Protein-DNA binding in the absence of specific base-pair recognition

Abstract

Until now, it has been reasonably assumed that specific base-pair recognition is the only mechanism controlling the specificity of transcription factor (TF)-DNA binding. Contrary to this assumption, here we show that nonspecific DNA sequences possessing certain repeat symmetries, when present outside of specific TF binding sites (TFBSs), statistically control TF-DNA binding preferences. We used high-throughput protein-DNA binding assays to measure the binding levels and free energies of binding for several human TFs to tens of thousands of short DNA sequences with varying repeat symmetries. Based on statistical mechanics modeling, we identify a new protein-DNA binding mechanism induced by DNA sequence symmetry in the absence of specific base-pair recognition, and experimentally demonstrate that this mechanism indeed governs protein-DNA binding preferences.

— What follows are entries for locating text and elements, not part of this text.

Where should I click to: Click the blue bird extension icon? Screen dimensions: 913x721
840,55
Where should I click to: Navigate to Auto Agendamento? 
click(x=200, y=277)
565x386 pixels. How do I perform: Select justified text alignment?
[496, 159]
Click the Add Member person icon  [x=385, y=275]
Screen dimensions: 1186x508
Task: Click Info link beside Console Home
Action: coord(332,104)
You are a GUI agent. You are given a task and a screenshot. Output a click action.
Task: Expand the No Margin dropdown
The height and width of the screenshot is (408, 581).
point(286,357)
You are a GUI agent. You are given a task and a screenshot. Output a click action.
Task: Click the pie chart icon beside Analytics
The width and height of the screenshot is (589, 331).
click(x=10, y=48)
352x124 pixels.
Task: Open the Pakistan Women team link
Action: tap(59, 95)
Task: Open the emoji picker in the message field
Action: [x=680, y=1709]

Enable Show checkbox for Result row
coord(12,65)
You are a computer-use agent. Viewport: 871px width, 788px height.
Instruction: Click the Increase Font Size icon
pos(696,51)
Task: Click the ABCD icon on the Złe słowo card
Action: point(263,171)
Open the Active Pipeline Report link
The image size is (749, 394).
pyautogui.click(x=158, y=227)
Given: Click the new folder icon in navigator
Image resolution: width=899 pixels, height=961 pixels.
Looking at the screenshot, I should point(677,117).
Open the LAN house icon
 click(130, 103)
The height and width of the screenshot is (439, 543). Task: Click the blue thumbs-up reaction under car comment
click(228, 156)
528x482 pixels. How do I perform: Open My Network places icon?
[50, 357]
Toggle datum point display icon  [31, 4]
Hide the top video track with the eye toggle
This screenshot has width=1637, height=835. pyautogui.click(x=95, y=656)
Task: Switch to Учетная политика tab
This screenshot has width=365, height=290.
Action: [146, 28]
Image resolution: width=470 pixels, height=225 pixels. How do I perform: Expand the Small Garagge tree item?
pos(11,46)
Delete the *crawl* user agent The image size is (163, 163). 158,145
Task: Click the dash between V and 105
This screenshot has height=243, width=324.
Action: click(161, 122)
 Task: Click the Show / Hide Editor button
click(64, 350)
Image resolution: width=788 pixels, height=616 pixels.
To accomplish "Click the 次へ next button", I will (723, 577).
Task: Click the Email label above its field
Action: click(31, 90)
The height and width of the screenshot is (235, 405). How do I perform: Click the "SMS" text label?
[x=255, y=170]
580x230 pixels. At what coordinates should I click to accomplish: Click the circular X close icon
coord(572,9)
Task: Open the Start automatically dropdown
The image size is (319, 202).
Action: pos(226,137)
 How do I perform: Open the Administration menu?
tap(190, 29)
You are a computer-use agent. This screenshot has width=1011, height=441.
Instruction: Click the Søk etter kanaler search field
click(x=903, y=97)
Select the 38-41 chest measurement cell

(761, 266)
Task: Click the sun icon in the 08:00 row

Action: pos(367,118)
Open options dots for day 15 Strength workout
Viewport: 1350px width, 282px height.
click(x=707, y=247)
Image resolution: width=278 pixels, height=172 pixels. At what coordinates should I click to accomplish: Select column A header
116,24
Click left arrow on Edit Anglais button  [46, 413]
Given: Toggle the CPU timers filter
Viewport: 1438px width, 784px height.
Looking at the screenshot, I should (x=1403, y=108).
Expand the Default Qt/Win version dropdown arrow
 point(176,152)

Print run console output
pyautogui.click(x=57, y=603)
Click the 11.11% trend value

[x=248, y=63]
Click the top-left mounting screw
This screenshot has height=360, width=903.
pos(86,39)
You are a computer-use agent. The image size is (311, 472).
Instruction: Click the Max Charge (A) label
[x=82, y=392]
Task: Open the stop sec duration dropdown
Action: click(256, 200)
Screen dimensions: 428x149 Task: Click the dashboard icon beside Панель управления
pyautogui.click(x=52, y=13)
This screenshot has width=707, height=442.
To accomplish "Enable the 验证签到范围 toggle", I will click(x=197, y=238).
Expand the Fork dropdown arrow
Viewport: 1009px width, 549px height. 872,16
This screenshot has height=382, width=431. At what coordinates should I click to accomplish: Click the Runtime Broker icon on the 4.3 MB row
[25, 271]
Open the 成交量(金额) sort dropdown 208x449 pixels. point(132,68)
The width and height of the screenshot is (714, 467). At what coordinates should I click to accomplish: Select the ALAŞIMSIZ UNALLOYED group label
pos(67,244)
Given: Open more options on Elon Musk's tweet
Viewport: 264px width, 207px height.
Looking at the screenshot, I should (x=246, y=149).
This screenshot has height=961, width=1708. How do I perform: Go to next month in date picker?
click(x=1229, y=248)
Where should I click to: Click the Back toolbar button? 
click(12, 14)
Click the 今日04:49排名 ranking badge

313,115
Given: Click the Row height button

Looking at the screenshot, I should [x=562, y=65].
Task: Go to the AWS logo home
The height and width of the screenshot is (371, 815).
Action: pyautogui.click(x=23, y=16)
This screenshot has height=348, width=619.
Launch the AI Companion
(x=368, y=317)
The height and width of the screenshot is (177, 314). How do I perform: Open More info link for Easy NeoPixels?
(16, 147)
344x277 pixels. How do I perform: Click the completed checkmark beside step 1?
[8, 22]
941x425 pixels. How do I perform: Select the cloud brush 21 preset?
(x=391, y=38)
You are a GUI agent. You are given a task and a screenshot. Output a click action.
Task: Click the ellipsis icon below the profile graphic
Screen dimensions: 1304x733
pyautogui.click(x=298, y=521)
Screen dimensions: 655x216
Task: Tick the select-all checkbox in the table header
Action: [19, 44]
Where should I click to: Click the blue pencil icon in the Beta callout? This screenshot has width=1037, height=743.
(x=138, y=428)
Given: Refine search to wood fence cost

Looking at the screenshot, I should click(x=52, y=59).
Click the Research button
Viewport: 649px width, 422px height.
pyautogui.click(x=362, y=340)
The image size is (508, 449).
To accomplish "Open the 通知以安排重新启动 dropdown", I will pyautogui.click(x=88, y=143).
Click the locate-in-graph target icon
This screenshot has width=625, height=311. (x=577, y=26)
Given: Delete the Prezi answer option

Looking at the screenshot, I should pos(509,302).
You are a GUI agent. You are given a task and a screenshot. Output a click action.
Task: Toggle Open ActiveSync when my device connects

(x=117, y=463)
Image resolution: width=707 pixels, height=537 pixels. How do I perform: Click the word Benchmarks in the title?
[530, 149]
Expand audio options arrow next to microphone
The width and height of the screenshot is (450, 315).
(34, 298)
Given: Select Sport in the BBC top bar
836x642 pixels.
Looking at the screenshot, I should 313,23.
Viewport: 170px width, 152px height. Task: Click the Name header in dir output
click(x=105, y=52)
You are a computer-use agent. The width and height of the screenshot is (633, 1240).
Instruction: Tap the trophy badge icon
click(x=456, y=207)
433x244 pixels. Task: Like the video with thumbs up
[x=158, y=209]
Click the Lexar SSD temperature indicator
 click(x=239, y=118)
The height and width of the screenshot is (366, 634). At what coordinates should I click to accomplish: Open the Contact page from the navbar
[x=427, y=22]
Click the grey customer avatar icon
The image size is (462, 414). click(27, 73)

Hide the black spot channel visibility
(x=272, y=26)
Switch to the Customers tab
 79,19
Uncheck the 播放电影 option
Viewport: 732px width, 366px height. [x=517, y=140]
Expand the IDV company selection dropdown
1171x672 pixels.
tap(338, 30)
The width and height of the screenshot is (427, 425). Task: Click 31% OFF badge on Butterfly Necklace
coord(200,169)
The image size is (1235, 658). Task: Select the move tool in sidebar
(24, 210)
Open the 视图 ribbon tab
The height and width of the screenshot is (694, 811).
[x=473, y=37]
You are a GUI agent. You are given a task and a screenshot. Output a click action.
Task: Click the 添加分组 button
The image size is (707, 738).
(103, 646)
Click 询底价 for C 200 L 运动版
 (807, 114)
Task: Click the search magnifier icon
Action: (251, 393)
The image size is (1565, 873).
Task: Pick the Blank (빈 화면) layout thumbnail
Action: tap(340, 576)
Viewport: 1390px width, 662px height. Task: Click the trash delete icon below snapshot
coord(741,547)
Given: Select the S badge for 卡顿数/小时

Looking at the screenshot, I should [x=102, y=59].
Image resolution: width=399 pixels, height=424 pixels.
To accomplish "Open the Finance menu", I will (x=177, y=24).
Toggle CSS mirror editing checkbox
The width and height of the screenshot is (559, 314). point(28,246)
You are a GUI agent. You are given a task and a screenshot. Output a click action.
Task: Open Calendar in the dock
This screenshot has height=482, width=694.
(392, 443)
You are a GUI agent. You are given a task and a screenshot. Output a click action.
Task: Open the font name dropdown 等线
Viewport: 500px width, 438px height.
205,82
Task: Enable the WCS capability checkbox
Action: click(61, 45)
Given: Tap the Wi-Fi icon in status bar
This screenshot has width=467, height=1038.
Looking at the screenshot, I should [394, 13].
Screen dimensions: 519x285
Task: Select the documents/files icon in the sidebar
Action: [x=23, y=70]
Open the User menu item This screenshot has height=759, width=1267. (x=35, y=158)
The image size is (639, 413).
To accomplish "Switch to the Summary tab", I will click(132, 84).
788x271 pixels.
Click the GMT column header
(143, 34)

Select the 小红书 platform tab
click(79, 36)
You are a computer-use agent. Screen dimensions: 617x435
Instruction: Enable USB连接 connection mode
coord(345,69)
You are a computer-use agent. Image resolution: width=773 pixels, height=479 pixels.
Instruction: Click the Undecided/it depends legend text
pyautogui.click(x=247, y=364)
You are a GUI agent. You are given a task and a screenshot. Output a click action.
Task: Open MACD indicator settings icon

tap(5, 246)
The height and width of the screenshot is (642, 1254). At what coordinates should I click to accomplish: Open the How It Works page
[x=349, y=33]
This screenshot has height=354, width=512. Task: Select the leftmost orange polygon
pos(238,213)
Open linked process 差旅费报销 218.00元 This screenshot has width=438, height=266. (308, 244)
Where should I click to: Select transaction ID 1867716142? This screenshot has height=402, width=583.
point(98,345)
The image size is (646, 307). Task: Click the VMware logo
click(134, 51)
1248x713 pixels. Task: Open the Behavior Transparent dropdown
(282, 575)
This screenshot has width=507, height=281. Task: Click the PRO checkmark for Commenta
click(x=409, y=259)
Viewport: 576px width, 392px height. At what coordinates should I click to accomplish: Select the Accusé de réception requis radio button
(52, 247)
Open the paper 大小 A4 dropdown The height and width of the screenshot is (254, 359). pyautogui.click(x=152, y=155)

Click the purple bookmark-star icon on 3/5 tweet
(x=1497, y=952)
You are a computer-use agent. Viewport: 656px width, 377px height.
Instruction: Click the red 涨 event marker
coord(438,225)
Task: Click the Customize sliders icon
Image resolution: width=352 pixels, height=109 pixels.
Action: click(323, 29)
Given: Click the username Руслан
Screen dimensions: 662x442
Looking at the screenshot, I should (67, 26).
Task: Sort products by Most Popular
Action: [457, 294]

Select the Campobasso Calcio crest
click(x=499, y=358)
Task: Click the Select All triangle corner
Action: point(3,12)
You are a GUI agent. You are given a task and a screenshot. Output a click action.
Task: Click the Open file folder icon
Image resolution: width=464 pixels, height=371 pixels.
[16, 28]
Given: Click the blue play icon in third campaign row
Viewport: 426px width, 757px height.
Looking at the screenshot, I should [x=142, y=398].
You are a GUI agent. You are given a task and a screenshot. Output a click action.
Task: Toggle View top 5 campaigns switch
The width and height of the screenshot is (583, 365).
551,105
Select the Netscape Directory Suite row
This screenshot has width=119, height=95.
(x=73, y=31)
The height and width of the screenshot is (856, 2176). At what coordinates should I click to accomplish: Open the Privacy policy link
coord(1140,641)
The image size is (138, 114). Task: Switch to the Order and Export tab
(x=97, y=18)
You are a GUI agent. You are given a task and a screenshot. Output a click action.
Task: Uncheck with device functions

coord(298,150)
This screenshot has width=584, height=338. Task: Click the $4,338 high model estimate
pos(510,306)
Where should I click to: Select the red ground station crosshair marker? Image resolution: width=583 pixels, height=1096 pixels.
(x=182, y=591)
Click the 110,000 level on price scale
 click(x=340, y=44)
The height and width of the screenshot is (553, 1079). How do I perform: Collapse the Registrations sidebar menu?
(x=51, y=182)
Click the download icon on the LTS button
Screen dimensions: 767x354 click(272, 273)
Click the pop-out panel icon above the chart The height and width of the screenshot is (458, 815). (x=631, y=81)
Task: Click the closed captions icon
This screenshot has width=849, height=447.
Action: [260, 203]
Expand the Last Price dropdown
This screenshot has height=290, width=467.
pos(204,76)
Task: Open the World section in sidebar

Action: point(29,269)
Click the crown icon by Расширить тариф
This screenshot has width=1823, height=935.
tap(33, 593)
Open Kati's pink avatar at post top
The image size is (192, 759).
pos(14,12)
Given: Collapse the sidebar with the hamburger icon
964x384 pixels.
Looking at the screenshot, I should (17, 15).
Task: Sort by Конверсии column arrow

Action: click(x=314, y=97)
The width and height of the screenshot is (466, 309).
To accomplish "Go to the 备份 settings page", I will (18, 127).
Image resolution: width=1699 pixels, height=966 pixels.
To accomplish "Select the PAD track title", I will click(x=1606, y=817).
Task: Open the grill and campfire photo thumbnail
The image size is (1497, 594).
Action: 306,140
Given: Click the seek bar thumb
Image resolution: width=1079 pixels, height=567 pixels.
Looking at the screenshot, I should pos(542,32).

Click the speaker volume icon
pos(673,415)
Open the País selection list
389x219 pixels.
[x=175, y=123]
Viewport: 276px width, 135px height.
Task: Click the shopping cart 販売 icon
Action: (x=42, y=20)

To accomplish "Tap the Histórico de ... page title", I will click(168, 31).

Keywords: nonspecific protein−DNA binding; protein−DNA binding; transcriptional regulation.

Fig. 1.

Examples of specific protein−DNA binding, involving proteins used in this study. Crystal structures of specific protein−DNA complexes formed by proteins from the two structural families explored in this work: bHLH family (Max) and E2F/DP family (E2F4:Dp2).

Fig. 2.

Direct experimental test of nonconsensus protein−DNA binding in the absence of specific base-pair recognition, using computationally designed DNA sequences with identical specific motifs, identical nucleotide content, and flanking regions with different nonconsensus sequence elements. (A) Examples of computationally designed 36-mer DNA sequences possessing different sequence repeat symmetries. The sequences shown in the example were generated at $1/\xi =0.3$ (in dimensionless units). (B) Measured binding preferences of the Max protein toward designed DNA sequences characterized by different symmetries and length scales of DNA sequence correlations. The legend shows the symmetry types, where $\alpha$ represents A, T, C, or G. For each symmetry type, each point on the corresponding curve represents the measured average PBM fluorescent intensity (representing the average concentration of the Max protein bound to DNA) over a few hundred DNA sequences designed at a given value of $\xi$. For example, to obtain one point at $1/\xi =0.3$, for the [αNα] symmetry, we used the measured PBM intensity from 404 different DNA sequences designed at this value of $\xi$. To compute error bars, for each value of $\xi$, we divided measured fluorescent intensities into four groups, computed the average intensity for each group, and computed the SD of the average intensities. The color code of the sequences corresponds to the color code used in A. The fluorescent intensity is given in dimensionless units; higher values correspond to stronger binding events. (C) Computed nonconsensus free energy per bp, $f={\langle F\rangle }_{TF}/M$, (in units of k_BT), shows a strong, negative linear correlation with the measured Max−DNA binding preferences. (D) Probability distribution of the measured Max−DNA binding intensities from the entire designed DNA library shows a large variability in the strength of Max binding to DNA sequences with identical specific motifs.

Fig. 3.

Measured free energy of nonconsensus protein−DNA binding specifies the average, statistical strength of the nonconsensus effect. Figure shows the measured nonconsensus protein−DNA binding free-energy difference, $\mathrm{\Delta }\mathrm{\Delta }G=\mathrm{\Delta }G\left(\xi \right)-\mathrm{\Delta }{G}_{\mathsf{rand}}$, where $\mathrm{\Delta }{G}_{\mathsf{rand}}$ is the free energy of protein binding to random DNA sequences, and $\mathrm{\Delta }G$ represents free energy for sequences designed with different correlation scales, $\xi$, and different DNA sequence symmetries. All DNA sequences have identical GC content, and an identical specific binding motif in the center of each sequence.

Fig. 4.

Genomic nonconsensus DNA sequence elements surrounding specific TF−DNA binding motifs significantly influence TF−DNA binding preferences. These examples show the results for human transcription factors belonging to the bHLH family: (A) Mad, (B) Max, and (C) Myc; and the E2F/DP family: (D) E2F1, (E) E2F4, and (F) Dp1. Each plot shows the correlation between the computed free energy of nonconsensus protein−DNA binding per bp, f (in units of k_BT), and the bound protein occupancy measured experimentally (by gcPBM). The x axis represents the logarithm of the measured gcPBM signal intensity (in dimensionless units; higher values correspond to stronger binding events). The data are binned into 25 bins. In A, B, and C, we separated the 36-bp-long genomic DNA sequences used in the experiment into two groups: sequences with the exact specific motif, CACGTG (red) and with the mutated motif (black). Overall, TF−DNA binding was probed for 18,123 DNA sequences in A, 16,421 sequences in B, 15,936 sequences in C, and 5,329 sequences in D, E, and F. Below each plot are examples of sequences used in these experiments; specific motifs are marked in red.